Texas Has Nation's Highest Rate of People without Health Insurance

Sept. 3, 2009

Texas, the fastest growing state, has the highest rate of working-age people who do not have health insurance, researchers at Baylor University report in an analysis of newly released U.S. Census Bureau data.

Nearly 31 percent of those ages 18 to 64 are uninsured, compared with the national average of 20.2 percent for that age group, according to senior research analysts Debbie McMahon and Wes Hinze of Baylor's Center for Community Research and Development in Waco.

The 2006 statistics, released in the midst of national debate over the nation's health care system, are "the most recent, most complete set of data out there that include health estimates for small areas," Hinze said.

"Texas may stand to gain or lose more than other states, depending on the contents of the forthcoming health care reform bill," he said.

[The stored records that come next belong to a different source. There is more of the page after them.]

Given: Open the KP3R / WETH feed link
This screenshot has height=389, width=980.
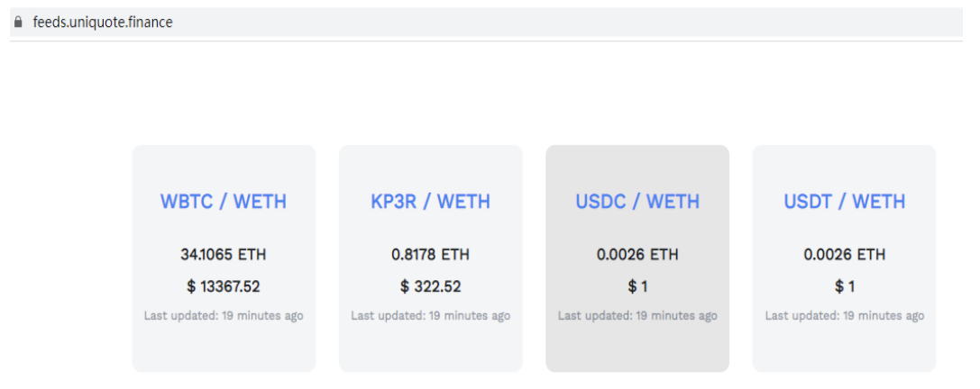Looking at the screenshot, I should coord(431,202).
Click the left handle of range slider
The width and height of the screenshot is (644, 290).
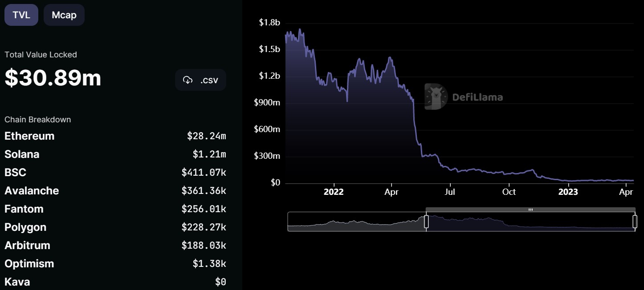pos(426,222)
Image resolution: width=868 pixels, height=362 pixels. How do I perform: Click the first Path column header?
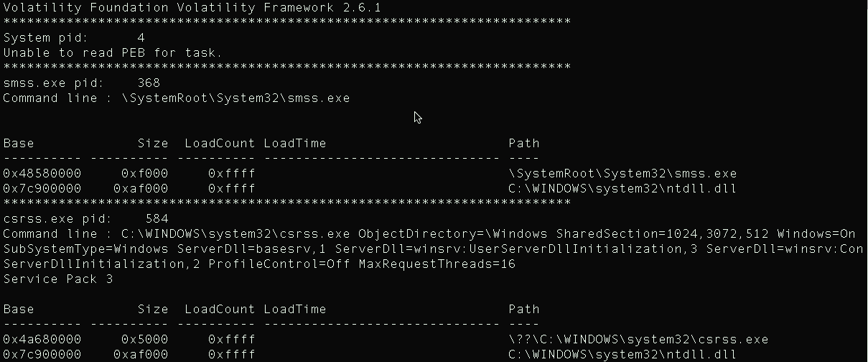(x=524, y=143)
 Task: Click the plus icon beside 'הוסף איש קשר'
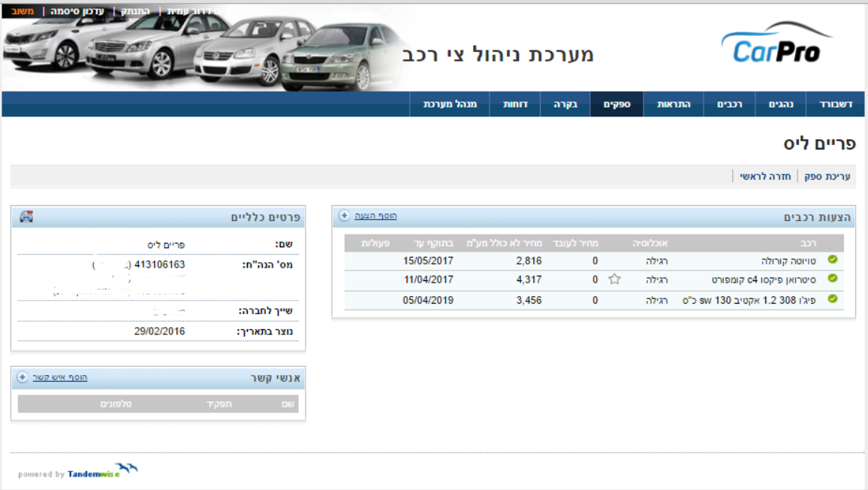(x=23, y=377)
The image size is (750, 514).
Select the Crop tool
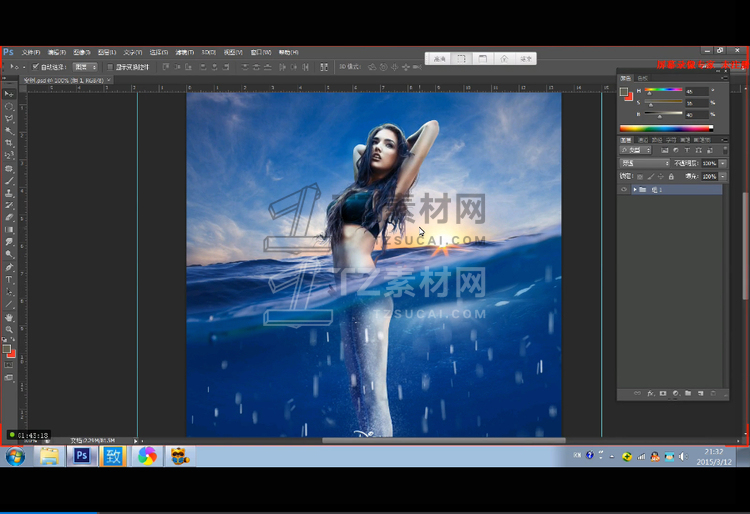point(9,143)
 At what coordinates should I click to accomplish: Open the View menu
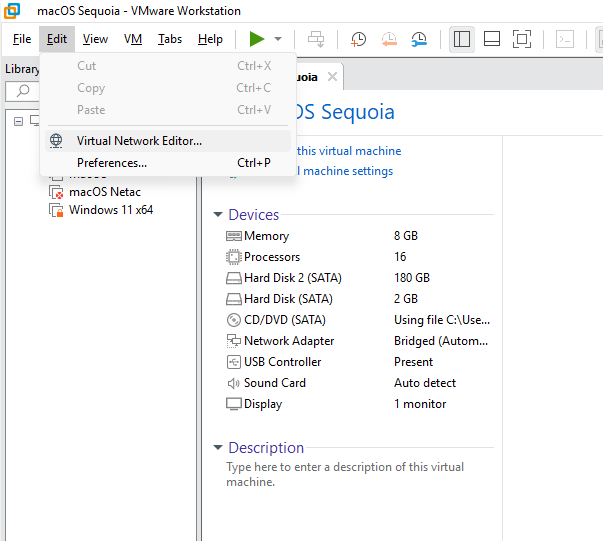[95, 39]
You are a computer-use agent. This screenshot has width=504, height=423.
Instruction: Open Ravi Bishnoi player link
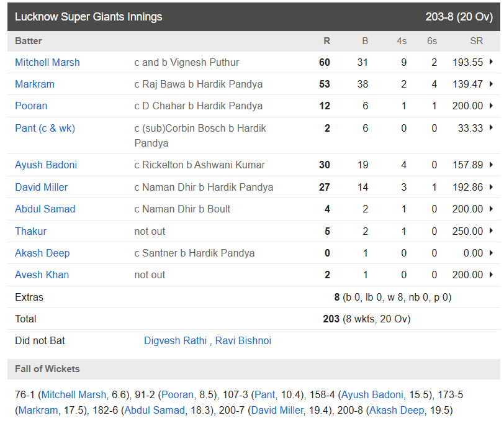(x=243, y=340)
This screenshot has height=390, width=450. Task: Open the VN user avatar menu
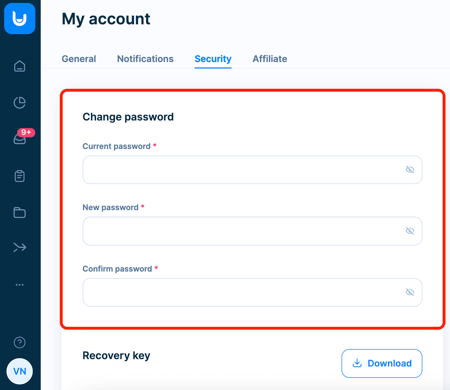(x=20, y=371)
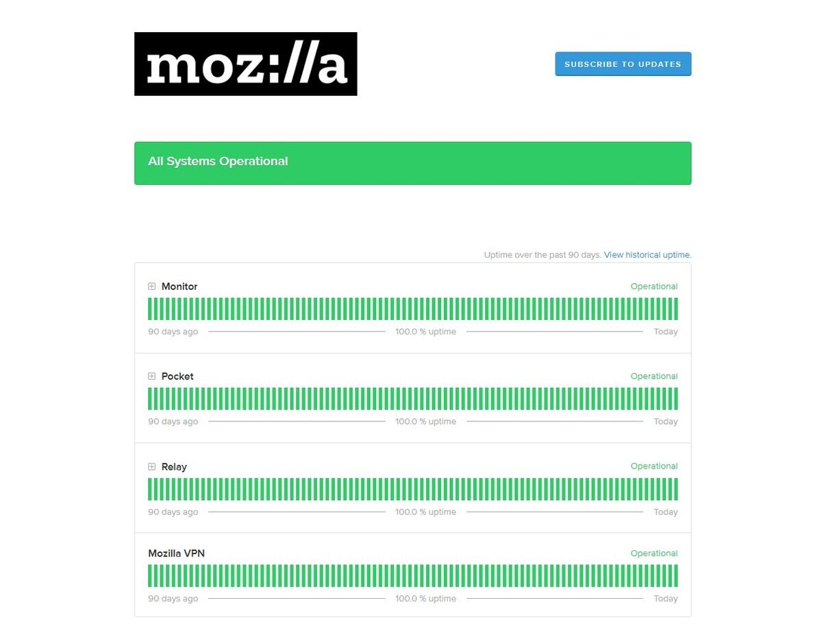The width and height of the screenshot is (822, 644).
Task: Click the Mozilla VPN component name
Action: click(176, 553)
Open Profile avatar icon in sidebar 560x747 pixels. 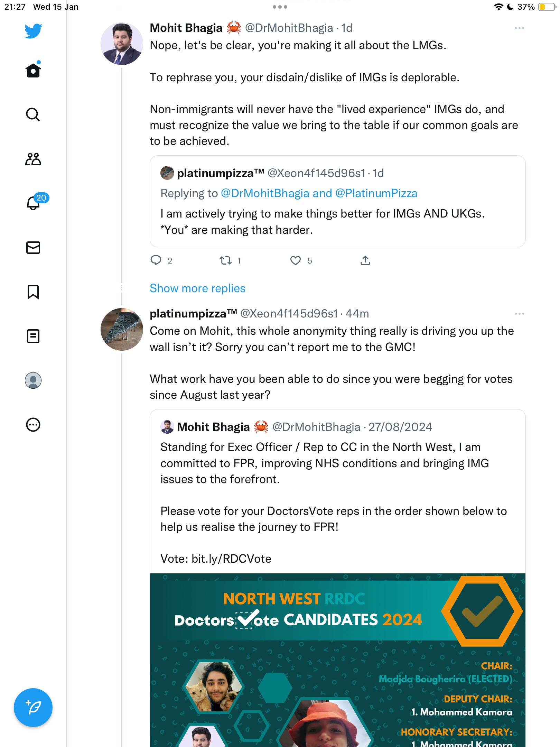(x=33, y=380)
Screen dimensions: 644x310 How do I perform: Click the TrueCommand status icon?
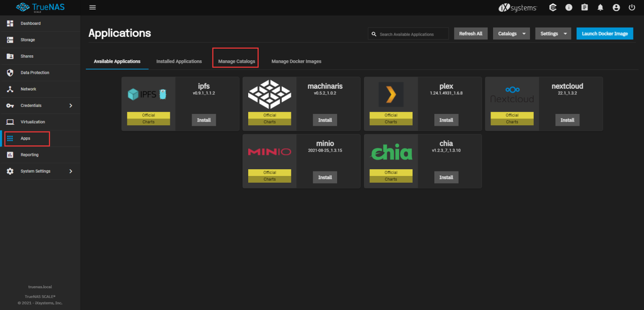click(553, 8)
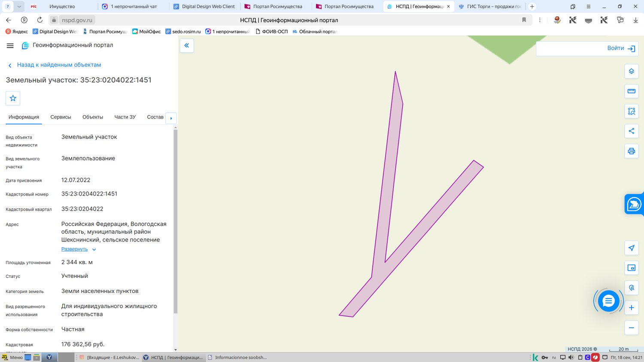Collapse the side panel with double chevron

[x=187, y=45]
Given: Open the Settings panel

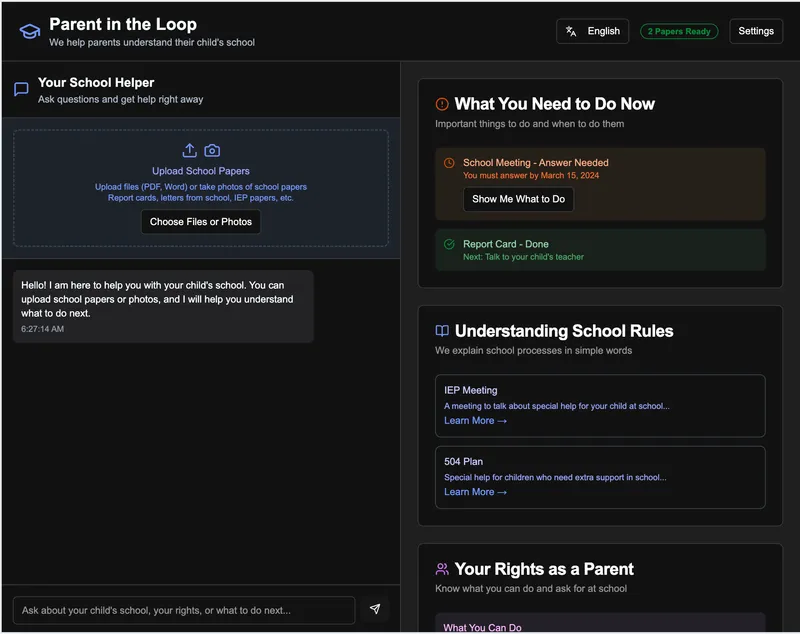Looking at the screenshot, I should coord(756,30).
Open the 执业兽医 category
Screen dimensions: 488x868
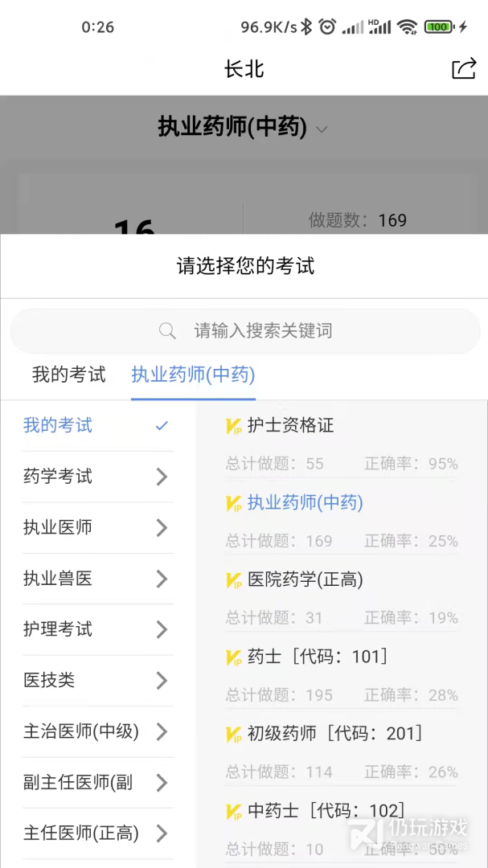click(58, 579)
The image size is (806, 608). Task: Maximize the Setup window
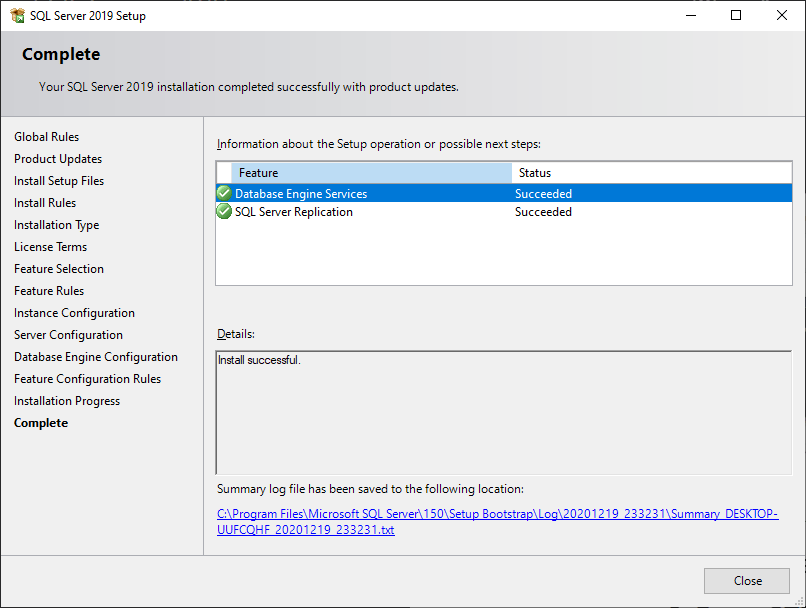click(x=736, y=15)
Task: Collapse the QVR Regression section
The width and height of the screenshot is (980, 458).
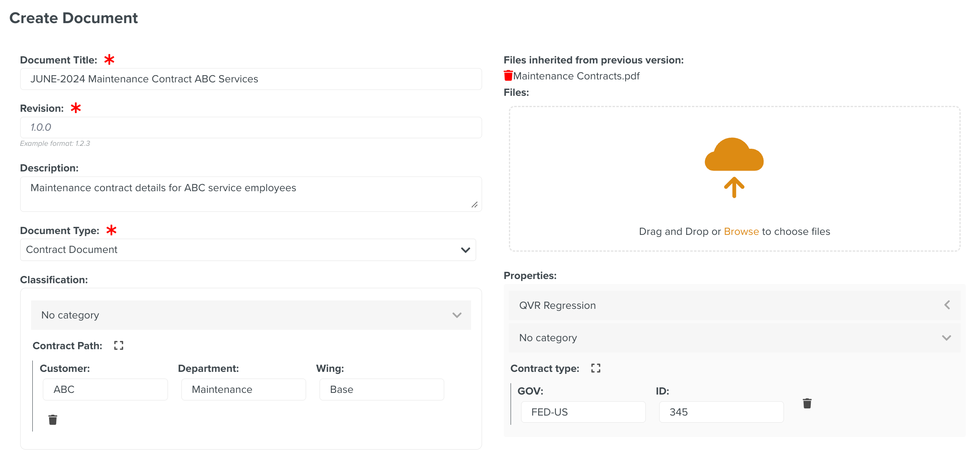Action: tap(947, 305)
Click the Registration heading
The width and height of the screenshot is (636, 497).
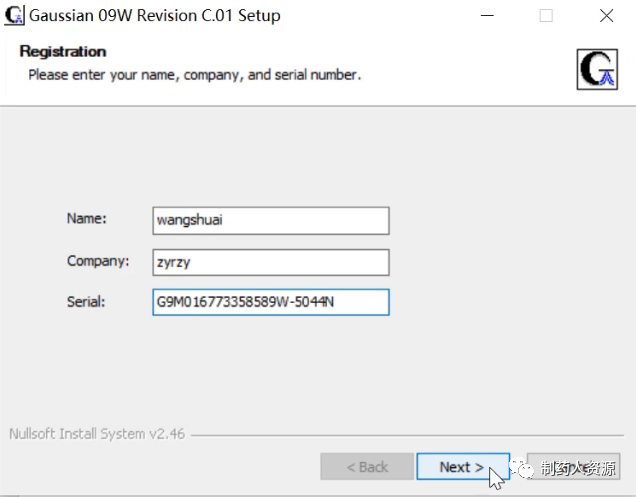pos(63,52)
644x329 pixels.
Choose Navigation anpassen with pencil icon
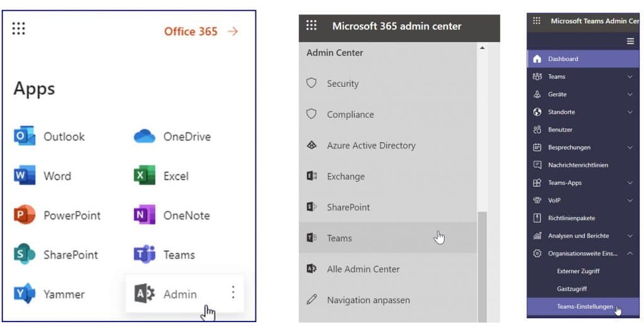[368, 300]
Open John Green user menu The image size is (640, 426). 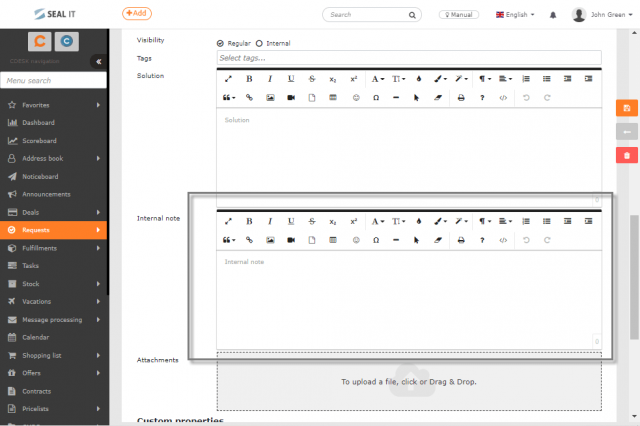[x=602, y=15]
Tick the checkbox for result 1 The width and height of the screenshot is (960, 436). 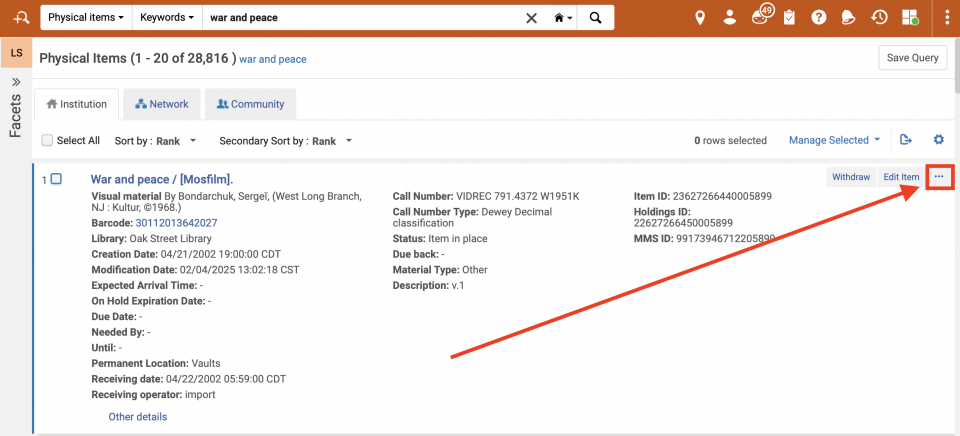point(56,179)
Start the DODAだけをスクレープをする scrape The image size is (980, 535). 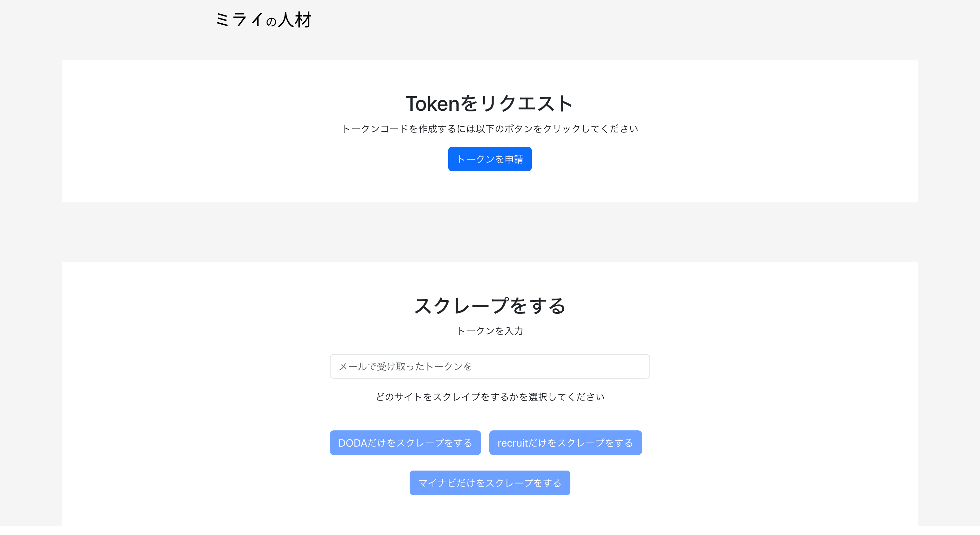tap(405, 443)
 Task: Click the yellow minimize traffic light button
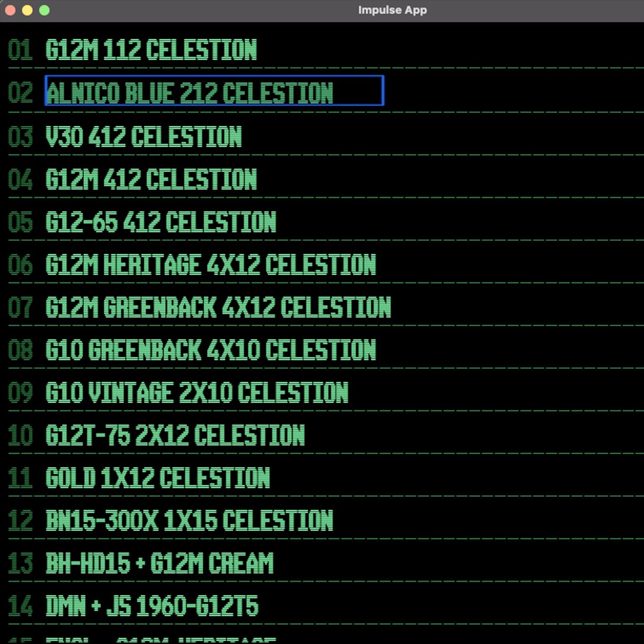coord(28,10)
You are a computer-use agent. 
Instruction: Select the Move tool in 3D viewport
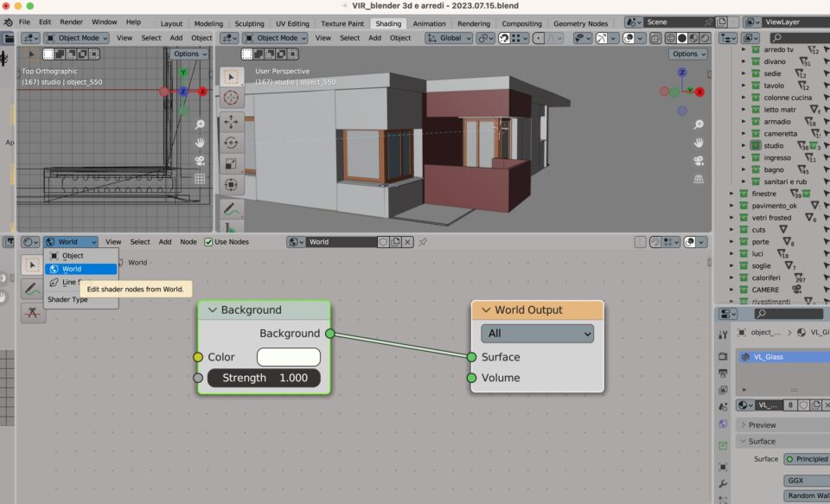pos(231,122)
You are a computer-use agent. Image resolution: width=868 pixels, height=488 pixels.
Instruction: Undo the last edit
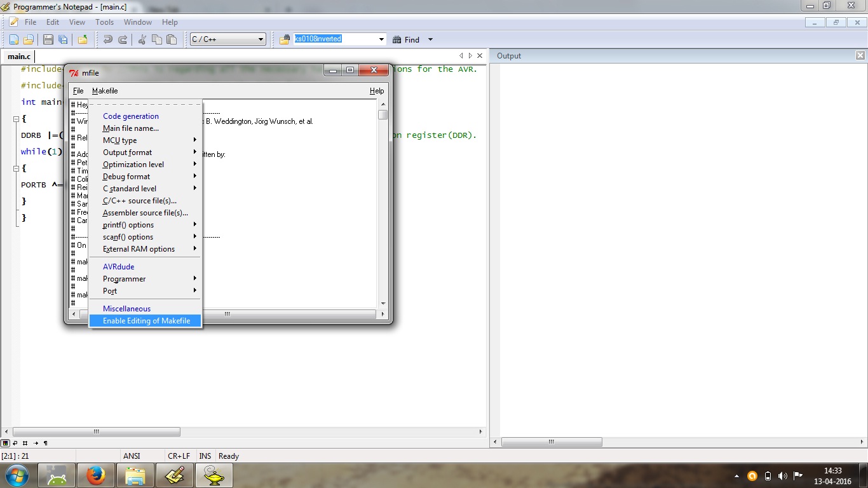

While some of Texas' 254 counties fared better than the national average in the working-age category, the counties with the six largest Texas cities ranked worse, McMahon said.

They included:

--Harris County, which includes Houston -- Texas' largest city -- at 37.6 percent

--Dallas County, which includes Dallas, 33.3 percent

--Bexar County, which includes San Antonio, 27.3 percent

--Travis County, which includes Austin, 29.4 percent;

--Tarrant County, which includes Fort Worth, 27.8 percent

--El Paso County, which includes El Paso, 40.2 percent.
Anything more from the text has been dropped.